[Saved data entries]
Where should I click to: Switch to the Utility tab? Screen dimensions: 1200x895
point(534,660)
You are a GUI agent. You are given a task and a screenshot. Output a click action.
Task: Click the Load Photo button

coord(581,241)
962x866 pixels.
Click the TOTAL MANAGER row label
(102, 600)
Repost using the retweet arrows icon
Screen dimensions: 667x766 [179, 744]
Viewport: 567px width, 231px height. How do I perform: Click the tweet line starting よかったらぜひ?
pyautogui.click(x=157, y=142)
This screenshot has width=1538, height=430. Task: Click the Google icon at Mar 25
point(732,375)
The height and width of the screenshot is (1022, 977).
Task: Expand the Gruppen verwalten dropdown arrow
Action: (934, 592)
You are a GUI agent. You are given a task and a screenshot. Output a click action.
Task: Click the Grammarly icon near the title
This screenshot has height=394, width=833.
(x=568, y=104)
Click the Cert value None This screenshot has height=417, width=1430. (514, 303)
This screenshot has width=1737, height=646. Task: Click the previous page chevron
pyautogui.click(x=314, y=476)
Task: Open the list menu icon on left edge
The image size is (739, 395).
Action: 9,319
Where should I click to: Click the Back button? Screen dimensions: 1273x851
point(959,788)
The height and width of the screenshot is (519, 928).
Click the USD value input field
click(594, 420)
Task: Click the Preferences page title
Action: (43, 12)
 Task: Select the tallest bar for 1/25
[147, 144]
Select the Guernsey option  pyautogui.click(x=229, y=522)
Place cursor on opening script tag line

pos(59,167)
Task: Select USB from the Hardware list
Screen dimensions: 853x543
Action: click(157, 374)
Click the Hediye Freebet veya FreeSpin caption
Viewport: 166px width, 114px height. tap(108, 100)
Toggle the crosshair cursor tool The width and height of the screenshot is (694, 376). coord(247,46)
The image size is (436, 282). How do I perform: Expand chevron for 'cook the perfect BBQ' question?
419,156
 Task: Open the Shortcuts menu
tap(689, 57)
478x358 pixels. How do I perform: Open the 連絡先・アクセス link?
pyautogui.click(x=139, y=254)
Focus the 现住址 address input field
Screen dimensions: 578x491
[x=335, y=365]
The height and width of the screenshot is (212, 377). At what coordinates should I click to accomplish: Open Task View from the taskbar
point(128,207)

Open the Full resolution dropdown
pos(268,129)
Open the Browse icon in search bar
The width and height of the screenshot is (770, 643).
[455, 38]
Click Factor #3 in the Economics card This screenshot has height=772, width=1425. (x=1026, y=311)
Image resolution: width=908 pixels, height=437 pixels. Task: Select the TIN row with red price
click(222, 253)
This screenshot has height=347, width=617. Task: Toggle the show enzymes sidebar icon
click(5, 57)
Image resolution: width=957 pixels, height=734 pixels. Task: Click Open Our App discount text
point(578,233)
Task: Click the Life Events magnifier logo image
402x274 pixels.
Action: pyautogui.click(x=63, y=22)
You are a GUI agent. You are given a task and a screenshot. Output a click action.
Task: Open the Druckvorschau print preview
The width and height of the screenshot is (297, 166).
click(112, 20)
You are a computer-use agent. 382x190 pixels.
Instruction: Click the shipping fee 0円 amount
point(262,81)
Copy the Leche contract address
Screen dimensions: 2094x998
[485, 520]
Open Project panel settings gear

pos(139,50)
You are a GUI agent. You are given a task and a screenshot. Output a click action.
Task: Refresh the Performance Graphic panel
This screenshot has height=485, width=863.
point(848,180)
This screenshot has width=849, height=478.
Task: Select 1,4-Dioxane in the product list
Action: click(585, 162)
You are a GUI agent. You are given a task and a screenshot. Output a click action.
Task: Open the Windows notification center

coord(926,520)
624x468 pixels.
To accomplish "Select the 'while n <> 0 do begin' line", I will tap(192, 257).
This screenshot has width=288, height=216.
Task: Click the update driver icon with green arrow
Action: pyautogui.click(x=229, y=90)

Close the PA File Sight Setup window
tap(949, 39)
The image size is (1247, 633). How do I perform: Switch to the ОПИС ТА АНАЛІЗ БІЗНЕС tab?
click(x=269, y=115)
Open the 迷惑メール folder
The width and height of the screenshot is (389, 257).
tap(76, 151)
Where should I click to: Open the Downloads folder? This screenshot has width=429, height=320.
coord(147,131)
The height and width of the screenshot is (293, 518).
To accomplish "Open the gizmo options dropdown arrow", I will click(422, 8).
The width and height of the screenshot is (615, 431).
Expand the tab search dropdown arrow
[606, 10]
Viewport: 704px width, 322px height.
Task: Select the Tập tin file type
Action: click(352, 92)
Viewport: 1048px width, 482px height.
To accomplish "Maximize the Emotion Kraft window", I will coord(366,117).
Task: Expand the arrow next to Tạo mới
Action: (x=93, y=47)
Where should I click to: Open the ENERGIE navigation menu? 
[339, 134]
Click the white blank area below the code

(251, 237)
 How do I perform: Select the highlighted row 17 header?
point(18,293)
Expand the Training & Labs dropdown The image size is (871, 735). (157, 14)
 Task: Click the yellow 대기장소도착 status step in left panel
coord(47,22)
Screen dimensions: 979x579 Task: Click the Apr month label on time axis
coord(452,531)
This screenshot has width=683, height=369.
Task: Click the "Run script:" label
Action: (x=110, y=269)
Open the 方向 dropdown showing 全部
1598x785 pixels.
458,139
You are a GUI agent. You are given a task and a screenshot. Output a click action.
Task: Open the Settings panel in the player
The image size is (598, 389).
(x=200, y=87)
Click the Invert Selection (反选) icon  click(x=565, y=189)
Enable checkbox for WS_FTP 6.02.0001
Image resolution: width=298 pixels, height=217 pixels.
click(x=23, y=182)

**AIM OF THE TASK**
Given the records above, reproduce precisely and only the lines between the line holding "478x358 pixels. How" and the line holding "You are a computer-use agent. 382x190 pixels.", inclusive.

**OUTPUT**
478x358 pixels. How do I perform: Open the 連絡先・アクセス link?
pyautogui.click(x=139, y=254)
Focus the 现住址 address input field
Screen dimensions: 578x491
[x=335, y=365]
The height and width of the screenshot is (212, 377). At what coordinates should I click to accomplish: Open Task View from the taskbar
point(128,207)

Open the Full resolution dropdown
pos(268,129)
Open the Browse icon in search bar
The width and height of the screenshot is (770, 643).
[455, 38]
Click Factor #3 in the Economics card This screenshot has height=772, width=1425. (x=1026, y=311)
Image resolution: width=908 pixels, height=437 pixels. Task: Select the TIN row with red price
click(222, 253)
This screenshot has height=347, width=617. Task: Toggle the show enzymes sidebar icon
click(5, 57)
Image resolution: width=957 pixels, height=734 pixels. Task: Click Open Our App discount text
point(578,233)
Task: Click the Life Events magnifier logo image
402x274 pixels.
Action: pyautogui.click(x=63, y=22)
You are a GUI agent. You are given a task and a screenshot. Output a click action.
Task: Open the Druckvorschau print preview
The width and height of the screenshot is (297, 166).
click(112, 20)
You are a computer-use agent. 382x190 pixels.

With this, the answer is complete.